● **TEXTO**
Las obras del tendido ferroviario avanzaban con lentitud. Se trabajaba en el
peligroso y arduo objetivo de cortar el cerro paralelo a la costa, que como
acantilado impedía comunicar en forma directa y por vía terrestre a Tomé
con Quichiutu (“otra aldea” en mapudungun) y Bellavista. En esos años,
solamente en bajamar se podía pasar caminando sobre las rocas. Cuando
las condiciones del tiempo y el oleaje lo permitían, “hombres buenos para la
pala” cubrían de arena los roqueríos, permitiendo el paso de carretas, previo
pago. Por esa razón, si se quería viajar a Concepción u otros puntos del sur, lo
más práctico y seguro, era cruzar la bahía en unos de los tantos y pintorescos
vaporcitos que se denominaban “Gaviota”, “Collén” y “Esmeralda”, llegar a
Talcahuano y desde allí continuar viaje en diligencias jaladas por dos o más
caballos. En verano se usaban las populares “Cabritas” tiradas por un caballar.

El Molino California de los Aninat, con doscientos operarios, funcionaba a todo
dar. Su “ferrocarril aéreo y alámbrico” que pasaba por sobre el cerro La Pampa,
seguía causando admiración en nativos y foráneos, por su sorprendente
tecnología para la época, que permitía transportar con rapidez y eficiencia
hacia su propio muelle, quintales de harina, afrecho y afrechillo, destinados a
diferentes puntos del país y el extranjero.

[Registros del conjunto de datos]
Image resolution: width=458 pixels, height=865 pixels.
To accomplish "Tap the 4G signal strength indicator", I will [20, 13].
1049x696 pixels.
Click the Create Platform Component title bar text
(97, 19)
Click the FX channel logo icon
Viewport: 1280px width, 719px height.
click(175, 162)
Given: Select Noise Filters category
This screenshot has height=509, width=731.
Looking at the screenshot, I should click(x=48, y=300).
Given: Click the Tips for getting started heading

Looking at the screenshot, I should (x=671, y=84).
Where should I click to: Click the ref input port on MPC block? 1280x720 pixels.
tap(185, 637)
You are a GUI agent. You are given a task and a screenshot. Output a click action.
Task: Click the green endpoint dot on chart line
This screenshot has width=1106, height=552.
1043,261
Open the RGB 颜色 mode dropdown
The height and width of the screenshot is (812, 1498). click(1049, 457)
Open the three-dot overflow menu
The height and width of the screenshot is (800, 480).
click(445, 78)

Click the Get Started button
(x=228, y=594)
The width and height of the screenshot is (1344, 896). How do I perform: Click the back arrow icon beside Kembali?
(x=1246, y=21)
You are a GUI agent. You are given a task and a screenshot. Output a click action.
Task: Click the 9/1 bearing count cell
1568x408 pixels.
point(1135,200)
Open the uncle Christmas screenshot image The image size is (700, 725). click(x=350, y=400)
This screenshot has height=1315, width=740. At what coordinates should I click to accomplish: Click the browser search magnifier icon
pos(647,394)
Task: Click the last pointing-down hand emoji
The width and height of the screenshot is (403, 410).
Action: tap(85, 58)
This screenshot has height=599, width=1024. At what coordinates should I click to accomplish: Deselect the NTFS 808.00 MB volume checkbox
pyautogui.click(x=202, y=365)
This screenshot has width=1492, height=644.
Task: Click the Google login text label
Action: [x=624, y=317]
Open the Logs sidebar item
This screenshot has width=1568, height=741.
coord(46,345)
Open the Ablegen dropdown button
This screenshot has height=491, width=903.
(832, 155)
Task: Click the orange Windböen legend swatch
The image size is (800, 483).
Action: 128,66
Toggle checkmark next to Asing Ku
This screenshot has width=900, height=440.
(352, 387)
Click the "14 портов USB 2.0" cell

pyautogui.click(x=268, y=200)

● **CONSIGNA**
Escribe la continuación del texto sobre Tomé, el tendido ferroviario y el Molino California, empezando justo después de su última oración.

● **TU RESPUESTA**
En 1910, aún no había llegado la electricidad. Las familias más pudientes
iluminaban sus hogares con gas de carburo o acetileno, mientras la gran
mayoría usaba velas o chonchones. La cocción de alimentos se seguía
realizando preferentemente en olletas de fierro colgadas o apoyadas sobre el
fogón o “poyo”. Dos días tenían menú establecido: lunes consumo de lentejas
para fortalecer el cuerpo para toda la semana y viernes pescado o caldillo de
mariscos, sagrada manifestación de respeto, en memoria de la muerte de
Cristo.

Las carretas que se dirigían a Penco o Concepción, seguían transitando por
Cerro Alegre, que originalmente se llamaba Adencul (hierbas bonitas), bajaban
por el Este al valle de Bellavista y de ahí tomaban la Cuesta de Caracoles, la
que en los meses invernales quedaba intransitable.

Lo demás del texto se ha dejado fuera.